START MATERIAL FOR THIS EXERCISE

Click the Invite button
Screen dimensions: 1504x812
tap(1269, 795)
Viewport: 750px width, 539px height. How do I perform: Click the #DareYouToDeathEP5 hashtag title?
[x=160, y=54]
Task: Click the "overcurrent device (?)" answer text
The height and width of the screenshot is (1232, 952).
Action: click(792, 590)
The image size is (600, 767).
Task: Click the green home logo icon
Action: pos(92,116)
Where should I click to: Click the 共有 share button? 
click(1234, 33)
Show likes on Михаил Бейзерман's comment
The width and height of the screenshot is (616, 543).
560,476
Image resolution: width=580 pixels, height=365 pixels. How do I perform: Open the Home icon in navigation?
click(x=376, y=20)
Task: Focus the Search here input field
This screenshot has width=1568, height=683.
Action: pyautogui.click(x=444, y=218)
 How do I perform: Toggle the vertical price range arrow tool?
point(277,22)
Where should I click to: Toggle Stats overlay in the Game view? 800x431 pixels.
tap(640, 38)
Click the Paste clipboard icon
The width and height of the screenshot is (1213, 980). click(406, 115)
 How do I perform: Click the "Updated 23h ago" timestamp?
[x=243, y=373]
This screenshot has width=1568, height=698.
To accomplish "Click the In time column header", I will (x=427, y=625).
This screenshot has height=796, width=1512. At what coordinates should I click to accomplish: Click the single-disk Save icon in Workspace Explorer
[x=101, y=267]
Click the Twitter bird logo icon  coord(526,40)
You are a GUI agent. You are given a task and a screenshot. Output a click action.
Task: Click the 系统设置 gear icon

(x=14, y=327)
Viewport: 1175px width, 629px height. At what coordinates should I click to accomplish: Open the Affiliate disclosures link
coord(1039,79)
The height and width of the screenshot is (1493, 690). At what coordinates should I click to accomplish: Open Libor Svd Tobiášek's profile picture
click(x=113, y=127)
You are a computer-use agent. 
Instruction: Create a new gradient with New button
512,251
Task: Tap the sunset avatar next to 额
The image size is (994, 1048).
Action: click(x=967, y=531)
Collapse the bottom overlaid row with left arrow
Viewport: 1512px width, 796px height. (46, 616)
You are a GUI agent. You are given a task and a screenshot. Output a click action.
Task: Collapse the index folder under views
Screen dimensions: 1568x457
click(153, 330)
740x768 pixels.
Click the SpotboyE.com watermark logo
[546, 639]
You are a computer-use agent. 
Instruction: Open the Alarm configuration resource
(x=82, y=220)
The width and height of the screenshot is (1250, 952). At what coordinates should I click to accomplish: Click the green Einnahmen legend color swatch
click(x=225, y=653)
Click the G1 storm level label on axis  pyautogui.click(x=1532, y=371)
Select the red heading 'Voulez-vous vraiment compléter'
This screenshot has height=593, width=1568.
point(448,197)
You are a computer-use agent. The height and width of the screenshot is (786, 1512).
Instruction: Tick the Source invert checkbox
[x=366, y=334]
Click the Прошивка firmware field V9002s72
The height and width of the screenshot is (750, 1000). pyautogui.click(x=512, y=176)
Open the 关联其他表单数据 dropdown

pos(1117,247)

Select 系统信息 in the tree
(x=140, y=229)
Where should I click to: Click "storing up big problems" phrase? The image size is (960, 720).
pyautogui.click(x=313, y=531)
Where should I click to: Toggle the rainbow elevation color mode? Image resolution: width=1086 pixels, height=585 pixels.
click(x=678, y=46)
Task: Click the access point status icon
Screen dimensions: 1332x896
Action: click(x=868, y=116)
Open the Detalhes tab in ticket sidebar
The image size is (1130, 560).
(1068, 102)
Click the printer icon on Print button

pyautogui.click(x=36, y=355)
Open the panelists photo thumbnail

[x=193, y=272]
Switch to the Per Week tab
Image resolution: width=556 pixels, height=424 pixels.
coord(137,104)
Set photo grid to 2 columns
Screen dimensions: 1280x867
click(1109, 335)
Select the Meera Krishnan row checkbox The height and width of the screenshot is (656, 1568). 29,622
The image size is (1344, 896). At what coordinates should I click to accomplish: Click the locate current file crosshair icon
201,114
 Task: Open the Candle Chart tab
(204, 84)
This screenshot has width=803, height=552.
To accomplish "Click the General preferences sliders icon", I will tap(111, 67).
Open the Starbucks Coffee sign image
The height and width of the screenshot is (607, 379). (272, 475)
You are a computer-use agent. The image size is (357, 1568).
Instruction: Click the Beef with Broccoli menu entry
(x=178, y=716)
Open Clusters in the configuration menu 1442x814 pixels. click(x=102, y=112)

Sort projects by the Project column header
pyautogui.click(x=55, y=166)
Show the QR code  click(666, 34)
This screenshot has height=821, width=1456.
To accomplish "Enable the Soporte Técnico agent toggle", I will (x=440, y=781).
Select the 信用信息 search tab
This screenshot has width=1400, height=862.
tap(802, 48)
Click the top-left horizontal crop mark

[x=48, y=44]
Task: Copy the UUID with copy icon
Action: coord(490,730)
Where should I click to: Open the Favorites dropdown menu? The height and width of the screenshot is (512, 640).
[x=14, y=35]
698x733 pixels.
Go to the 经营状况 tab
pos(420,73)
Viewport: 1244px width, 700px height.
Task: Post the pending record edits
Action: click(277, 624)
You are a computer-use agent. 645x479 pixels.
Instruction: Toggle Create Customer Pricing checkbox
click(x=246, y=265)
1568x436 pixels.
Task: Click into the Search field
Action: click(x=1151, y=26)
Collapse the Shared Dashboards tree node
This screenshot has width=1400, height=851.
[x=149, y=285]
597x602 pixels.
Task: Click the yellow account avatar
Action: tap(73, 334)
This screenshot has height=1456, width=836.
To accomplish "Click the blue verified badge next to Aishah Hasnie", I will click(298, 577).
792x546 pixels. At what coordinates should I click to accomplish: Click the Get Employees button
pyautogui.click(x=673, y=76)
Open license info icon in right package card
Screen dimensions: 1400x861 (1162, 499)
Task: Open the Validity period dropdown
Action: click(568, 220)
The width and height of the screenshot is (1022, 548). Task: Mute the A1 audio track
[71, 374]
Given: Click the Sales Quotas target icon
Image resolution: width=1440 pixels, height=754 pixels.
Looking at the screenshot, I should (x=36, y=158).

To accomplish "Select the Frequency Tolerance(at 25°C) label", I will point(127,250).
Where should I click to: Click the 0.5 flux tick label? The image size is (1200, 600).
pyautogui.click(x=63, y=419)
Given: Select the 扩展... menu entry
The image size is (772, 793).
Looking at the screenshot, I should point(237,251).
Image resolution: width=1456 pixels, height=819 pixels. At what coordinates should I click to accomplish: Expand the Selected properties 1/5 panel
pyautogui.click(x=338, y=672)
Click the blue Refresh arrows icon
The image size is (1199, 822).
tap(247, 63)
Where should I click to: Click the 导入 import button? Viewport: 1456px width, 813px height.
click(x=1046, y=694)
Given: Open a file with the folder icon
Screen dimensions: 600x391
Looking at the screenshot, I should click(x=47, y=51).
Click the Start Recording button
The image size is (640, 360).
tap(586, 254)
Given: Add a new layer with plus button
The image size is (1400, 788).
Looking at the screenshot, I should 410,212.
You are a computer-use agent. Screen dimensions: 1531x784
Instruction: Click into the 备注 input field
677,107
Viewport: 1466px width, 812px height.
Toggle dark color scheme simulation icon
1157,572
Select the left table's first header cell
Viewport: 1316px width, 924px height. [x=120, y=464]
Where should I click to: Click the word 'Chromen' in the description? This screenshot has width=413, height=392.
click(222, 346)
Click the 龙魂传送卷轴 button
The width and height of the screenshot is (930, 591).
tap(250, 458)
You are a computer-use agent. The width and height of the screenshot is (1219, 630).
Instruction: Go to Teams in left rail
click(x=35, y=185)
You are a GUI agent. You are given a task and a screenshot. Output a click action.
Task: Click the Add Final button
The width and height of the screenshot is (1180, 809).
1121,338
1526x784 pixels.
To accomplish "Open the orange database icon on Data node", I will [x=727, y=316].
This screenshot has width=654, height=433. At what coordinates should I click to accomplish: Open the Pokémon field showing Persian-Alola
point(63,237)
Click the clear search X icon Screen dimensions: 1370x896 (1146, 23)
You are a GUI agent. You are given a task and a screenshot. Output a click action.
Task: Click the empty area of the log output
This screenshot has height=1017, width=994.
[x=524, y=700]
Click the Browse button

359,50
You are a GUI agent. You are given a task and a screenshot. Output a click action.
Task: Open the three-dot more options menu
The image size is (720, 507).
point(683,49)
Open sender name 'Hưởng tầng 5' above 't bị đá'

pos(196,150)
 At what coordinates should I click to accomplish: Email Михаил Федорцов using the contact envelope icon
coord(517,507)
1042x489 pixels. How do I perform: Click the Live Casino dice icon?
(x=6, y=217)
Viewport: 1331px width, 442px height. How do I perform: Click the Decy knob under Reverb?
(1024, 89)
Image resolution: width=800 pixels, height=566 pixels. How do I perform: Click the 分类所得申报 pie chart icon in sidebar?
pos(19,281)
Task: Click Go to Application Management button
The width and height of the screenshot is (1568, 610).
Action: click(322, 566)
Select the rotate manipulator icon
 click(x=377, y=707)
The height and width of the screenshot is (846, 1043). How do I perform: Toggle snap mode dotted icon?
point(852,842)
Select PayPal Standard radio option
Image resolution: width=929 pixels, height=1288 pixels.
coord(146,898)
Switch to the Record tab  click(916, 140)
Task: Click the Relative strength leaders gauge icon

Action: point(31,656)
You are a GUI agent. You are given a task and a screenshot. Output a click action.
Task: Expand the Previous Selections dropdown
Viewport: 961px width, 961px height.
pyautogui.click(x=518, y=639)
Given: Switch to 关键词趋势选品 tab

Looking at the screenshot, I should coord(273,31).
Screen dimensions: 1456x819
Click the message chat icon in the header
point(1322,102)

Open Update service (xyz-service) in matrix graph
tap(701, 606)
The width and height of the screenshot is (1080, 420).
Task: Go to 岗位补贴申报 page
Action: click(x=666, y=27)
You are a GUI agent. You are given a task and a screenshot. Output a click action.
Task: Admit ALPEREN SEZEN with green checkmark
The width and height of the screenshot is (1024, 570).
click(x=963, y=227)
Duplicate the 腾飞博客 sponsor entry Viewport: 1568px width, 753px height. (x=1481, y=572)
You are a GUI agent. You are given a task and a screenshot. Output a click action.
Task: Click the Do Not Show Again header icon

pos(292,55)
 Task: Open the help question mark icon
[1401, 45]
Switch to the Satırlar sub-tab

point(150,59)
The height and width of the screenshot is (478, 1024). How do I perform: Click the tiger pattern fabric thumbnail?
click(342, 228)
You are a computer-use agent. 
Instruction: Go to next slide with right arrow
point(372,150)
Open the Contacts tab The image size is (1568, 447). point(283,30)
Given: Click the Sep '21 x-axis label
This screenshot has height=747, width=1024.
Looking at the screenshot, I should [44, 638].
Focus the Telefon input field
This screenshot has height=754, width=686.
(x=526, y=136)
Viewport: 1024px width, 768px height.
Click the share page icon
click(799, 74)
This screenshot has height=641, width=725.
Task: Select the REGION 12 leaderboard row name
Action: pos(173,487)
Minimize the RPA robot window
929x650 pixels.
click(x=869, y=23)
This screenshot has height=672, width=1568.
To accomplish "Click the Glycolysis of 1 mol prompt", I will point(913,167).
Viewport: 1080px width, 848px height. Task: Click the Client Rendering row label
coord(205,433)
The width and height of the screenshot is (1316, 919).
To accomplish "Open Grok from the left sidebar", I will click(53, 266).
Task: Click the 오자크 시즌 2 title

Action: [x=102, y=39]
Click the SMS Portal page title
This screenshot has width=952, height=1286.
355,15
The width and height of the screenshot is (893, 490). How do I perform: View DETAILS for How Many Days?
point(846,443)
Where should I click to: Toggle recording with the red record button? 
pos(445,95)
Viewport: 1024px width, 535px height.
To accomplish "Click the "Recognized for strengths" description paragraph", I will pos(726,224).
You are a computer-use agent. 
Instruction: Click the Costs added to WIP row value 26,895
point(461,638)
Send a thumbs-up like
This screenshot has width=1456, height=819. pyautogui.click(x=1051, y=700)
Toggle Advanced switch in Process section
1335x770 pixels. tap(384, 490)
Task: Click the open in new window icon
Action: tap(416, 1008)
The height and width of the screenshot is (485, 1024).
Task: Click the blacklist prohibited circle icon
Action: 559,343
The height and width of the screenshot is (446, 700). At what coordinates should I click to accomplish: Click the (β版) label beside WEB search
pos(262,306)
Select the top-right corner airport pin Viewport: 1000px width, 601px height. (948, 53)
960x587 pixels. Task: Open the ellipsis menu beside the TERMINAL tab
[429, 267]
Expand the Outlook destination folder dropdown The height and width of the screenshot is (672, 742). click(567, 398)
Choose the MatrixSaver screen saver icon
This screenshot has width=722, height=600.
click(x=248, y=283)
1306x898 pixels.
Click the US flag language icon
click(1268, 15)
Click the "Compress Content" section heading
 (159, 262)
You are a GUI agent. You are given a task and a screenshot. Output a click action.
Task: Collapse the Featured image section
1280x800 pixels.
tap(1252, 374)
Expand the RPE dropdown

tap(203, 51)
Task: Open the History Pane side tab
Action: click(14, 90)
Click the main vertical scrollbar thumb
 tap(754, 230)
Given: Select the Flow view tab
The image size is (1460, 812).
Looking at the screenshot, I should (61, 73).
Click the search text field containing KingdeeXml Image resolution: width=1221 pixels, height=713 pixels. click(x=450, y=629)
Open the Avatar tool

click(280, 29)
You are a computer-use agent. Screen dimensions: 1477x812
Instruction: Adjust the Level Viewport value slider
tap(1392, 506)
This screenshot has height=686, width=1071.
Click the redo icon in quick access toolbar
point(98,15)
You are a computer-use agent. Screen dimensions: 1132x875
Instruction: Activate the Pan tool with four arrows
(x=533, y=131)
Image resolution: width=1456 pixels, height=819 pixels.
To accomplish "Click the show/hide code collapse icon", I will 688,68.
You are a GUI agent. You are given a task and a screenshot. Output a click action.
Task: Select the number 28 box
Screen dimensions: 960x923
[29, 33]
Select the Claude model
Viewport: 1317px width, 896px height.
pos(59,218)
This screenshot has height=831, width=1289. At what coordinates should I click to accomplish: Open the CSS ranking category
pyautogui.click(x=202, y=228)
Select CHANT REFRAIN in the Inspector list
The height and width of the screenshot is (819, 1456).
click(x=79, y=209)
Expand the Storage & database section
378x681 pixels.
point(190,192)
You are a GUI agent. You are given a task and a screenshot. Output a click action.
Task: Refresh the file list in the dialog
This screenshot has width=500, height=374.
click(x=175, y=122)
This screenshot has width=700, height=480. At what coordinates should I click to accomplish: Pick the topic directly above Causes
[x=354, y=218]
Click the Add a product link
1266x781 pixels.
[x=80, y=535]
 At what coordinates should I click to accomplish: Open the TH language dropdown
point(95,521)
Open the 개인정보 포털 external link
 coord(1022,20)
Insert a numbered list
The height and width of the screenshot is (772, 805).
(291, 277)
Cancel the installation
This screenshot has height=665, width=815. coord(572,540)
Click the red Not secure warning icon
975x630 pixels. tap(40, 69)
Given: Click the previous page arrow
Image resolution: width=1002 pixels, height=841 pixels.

END MATERIAL FOR THIS EXERCISE

- PROBLEM TO SOLVE
Copy the data verbatim, beginning at the line that contains "1042x489 pixels. How" and stopping after the line that contains "click(x=963, y=227)", with both of those lines included.

- RESULT OF THIS TASK
1042x489 pixels. How do I perform: Click the Live Casino dice icon?
(x=6, y=217)
Viewport: 1331px width, 442px height. How do I perform: Click the Decy knob under Reverb?
(1024, 89)
Image resolution: width=800 pixels, height=566 pixels. How do I perform: Click the 分类所得申报 pie chart icon in sidebar?
pos(19,281)
Task: Click Go to Application Management button
The width and height of the screenshot is (1568, 610).
Action: click(322, 566)
Select the rotate manipulator icon
 click(x=377, y=707)
The height and width of the screenshot is (846, 1043). How do I perform: Toggle snap mode dotted icon?
point(852,842)
Select PayPal Standard radio option
Image resolution: width=929 pixels, height=1288 pixels.
coord(146,898)
Switch to the Record tab  click(916, 140)
Task: Click the Relative strength leaders gauge icon

Action: point(31,656)
You are a GUI agent. You are given a task and a screenshot. Output a click action.
Task: Expand the Previous Selections dropdown
Viewport: 961px width, 961px height.
pyautogui.click(x=518, y=639)
Given: Switch to 关键词趋势选品 tab

Looking at the screenshot, I should coord(273,31).
Screen dimensions: 1456x819
Click the message chat icon in the header
point(1322,102)

Open Update service (xyz-service) in matrix graph
tap(701, 606)
The width and height of the screenshot is (1080, 420).
Task: Go to 岗位补贴申报 page
Action: click(x=666, y=27)
You are a GUI agent. You are given a task and a screenshot. Output a click action.
Task: Admit ALPEREN SEZEN with green checkmark
The width and height of the screenshot is (1024, 570).
click(x=963, y=227)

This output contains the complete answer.